**PROBLEMS TO WORK ON:**
A – Write out everything in the essay on art and bad news from "On August 6, I" down to "light in my day.", word for word.
B – Answer these about the essay on art and bad news:
(i) On what date did the writer start the unfinished notebook entry?
(ii) What music was the writer listening to on the commute to class?
(iii) Which rainforest does the essay say was hit by a roaring fire?
C – Keep writing the essay on art and bad news, starting right after its last sentence.

**EXTRACT TO READ:**
- - - - - - -

On August 6, I wrote something in my personal notebook that I never finished:
I was thinking about whether "art" is important or worthy of dedication in the face of . . . what's happening (mass shootings, climate change, political upheaval) and I thought this
while on my commute to class (to complete my Bachelor's of Arts, no less) while listening to the score for "Star Wars: Rogue One" - and I realized that, yes, we need people in love with music, willing to become experts so that "Star Wars" and John Williams can be a light in my day.
However simple a thought this is, it was interesting to read it weeks later, having forgotten I'd thought it at all. I had no idea then, for example, that the Amazon rainforest would be (further) decimated by a roaring fire with no hope of help from the Brazilian president, and I was also perhaps just discovering the excitement around the Euphoria eye makeup. It's been a strange year.
It feels like, for me and surely many people, that we're on the cusp of mass disaster and there doesn't seem like there's enough hands or minds or enough will to stop it from coming.
Sometimes, when the news is on or there's another 25 dead in a public place, or another community is facing the loss of their homes, livelihoods, or families - it feels like we're living on borrowed time. A confusing time, where my Google news feed lists articles about Robert Pattinson being an unchiseled Batman, roasting Timothee Chalamet and Lily-Rose Depp for their cringy make out in Venice, recipes for a vegan pumpkin spice latte, and also the disaster in the Bahamas and the threat of hurricanes and sea level rise. Sometimes it feels too jarring to be real.

- - - - - - -

**SOURCE DATA:**
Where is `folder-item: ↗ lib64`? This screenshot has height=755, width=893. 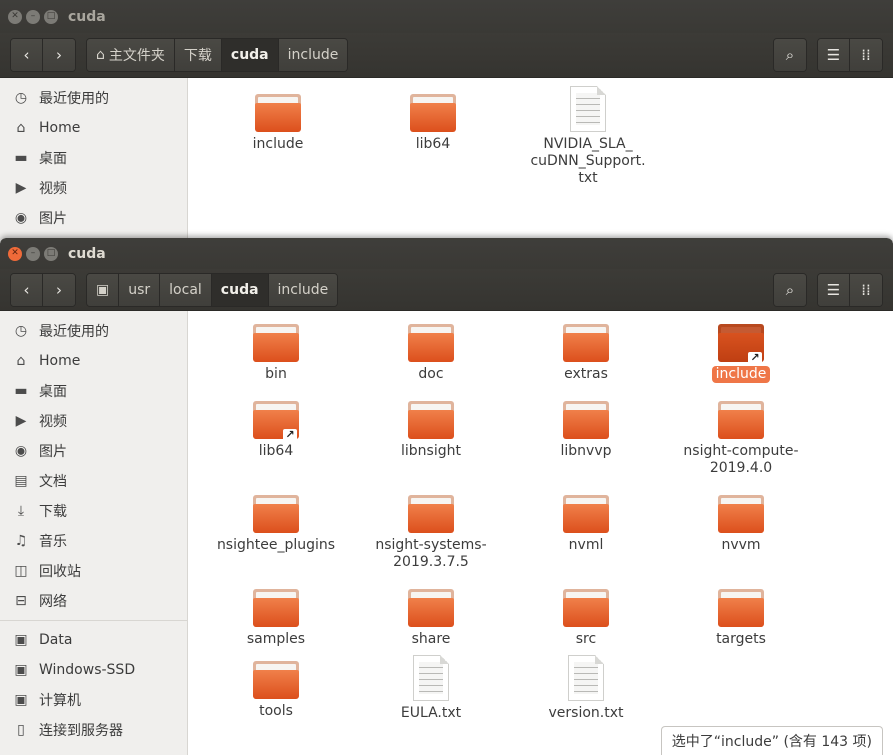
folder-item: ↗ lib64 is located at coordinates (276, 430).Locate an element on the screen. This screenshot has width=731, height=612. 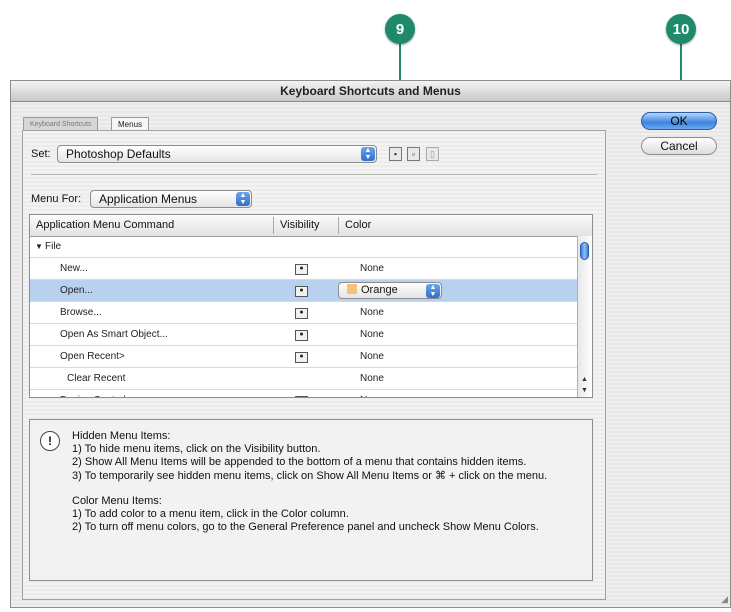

- - - - - - -

**RESULTS FOR EACH TASK:**
A –
On August 6, I wrote something in my personal notebook that I never finished:
I was thinking about whether "art" is important or worthy of dedication in the face of . . . what's happening (mass shootings, climate change, political upheaval) and I thought this
while on my commute to class (to complete my Bachelor's of Arts, no less) while listening to the score for "Star Wars: Rogue One" - and I realized that, yes, we need people in love with music, willing to become experts so that "Star Wars" and John Williams can be a light in my day.

B –
(i) August 6
(ii) The score for "Star Wars: Rogue One"
(iii) The Amazon rainforest

C –
When I read those things, I feel over sensitized. Too raw. How do we cope? How do we compartmentalize what we're seeing? We obsess and we create. Consuming TV shows, films, photography, exercise, cooking, reading, painting, building, writing, composing - besides the horror of the news and the financial stress and the pitfalls of mental health - we can always be obsessed with creations and creating. It allows the world to make sense.
As I struggle to comprehend what's happening in the world, and attempt to engage in dialogue about what's to be done, I can give myself permission to be dedicated to what makes me happiest. It's a position of immense privilege and I recognize that. But even if it's five minutes a day, or an hour a week - there's a joy to be felt, even within uncertainty.